Hypothesis: The macroscopic properties of polymer composites are governed by the dispersion and aggregation states of filler particles within a crosslinking matrix. Although curing transforms a liquid precursor into a solid network, its influence on filler aggregation remains insufficiently understood. We hypothesize that curing induces effective attractive interactions between filler particles, leading to aggregation even in non-Brownian systems. Experiment: Fluorescent polystyrene beads were homogeneously dispersed in a bisphenol F epoxy resin. Curing was initiated by adding trimethylhexamethylenediamine, and the evolution of the three-dimensional particle configurations was quantitatively examined using confocal laser fluorescence microscopy before and after completion of curing. Findings: Aggregation was enhanced during curing despite the absence of conventional attractive forces. The aggregation increment cannot be described solely by filler volume fraction but is governed by the mean interparticle gap $H$. Data collapse onto a linear scaling with the reduced gap parameter, identifying a geometric control parameter for curing-induced aggregation. This scaling demonstrates that curing dynamically generates an effective interaction whose spatial range scales with particle size, consistent with previously predicted rigidity-percolation-induced attractions. These findings establish a geometric criterion for predicting final dispersion states in curing polymer composites.

Figures (6)

• Figure 1: (a) Temporal evolution of the curing ratio, $\alpha$, determined from the peak intensity ratios in the FT-IR spectra. Measurements were conducted at $t = 0, 1, 2, 3, 6, 24, 96,$ and $144$ h. (b) Temporal evolution of viscosity $\eta$. The viscosity increases to approximately 40 Pa$\cdot$s (nearly two orders of magnitude higher than the initial value) within about 2 h, after which it rises sharply, rendering further measurements difficult.

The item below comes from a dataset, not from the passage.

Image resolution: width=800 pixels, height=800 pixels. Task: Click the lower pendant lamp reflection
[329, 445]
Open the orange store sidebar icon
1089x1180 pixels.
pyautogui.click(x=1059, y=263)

• Figure 2: Three-dimensional reconstructions from confocal fluorescence microscopy images at the initial curing stage (a) and after curing (b) for $a = 8\,\rm{\mu m}$ and $\varphi = 0.16$. Three-dimensional filler configurations at the initial curing stage (c) and after curing (d) for $a = 5\,\rm{\mu m}$ and $\varphi = 0.065$. The particle color represents the cluster size. ParaView was employed for three-dimensional reconstruction.
• Figure 3: Cluster size distribution $F(s)$ at the initial curing stage and after curing under each experimental condition: (a) $a = 8\,\rm{\mu m}$, $\varphi = 0.12$; (b) $a = 8\,\rm{\mu m}$, $\varphi = 0.16$; (c) $a = 5\,\rm{\mu m}$, $\varphi = 0.065$; (d) $a = 5\,\rm{\mu m}$, $\varphi = 0.13$. The black line with filled circles represents the distribution at the onset of curing, whereas the red line with filled triangles denotes the distribution after curing. Inset: Enlarged views of the large $s$ region in the $F(s)$ distributions for each experimental condition.
• Figure 4: Aggregation fraction, $\Psi_{\rm agg}$, at the early and final stages of curing. Panels (a) and (b) correspond to $\varphi = 0.065$ with particle diameters $a = 5\,\rm{\mu m}$ and $8\,\rm{\mu m}$, respectively. Panels (c) and (d) correspond to $a = 5\,\rm{\mu m}$ at $\varphi = 0.12$ and $a = 8\,\rm{\mu m}$ at $\varphi = 0.13$, respectively. Error bars represent standard deviations obtained from independent measurements.
• Figure 5: (a) Dependence of $\Delta \Psi_{\rm agg}$ on the mean interparticle gap $H$. $H_c$ denotes the critical gap at which $\Delta \Psi_{\rm agg}$ becomes approximately zero. (b) $\Delta \Psi_{\rm agg}$ plotted as a function of the reduced gap $\delta H/a$. Data obtained for different particle sizes collapse onto a single linear relationship. This scaling behavior is consistent with a simple geometric rescaling argument, in which the probability distribution of interparticle gaps follows a common form when normalized by particle size.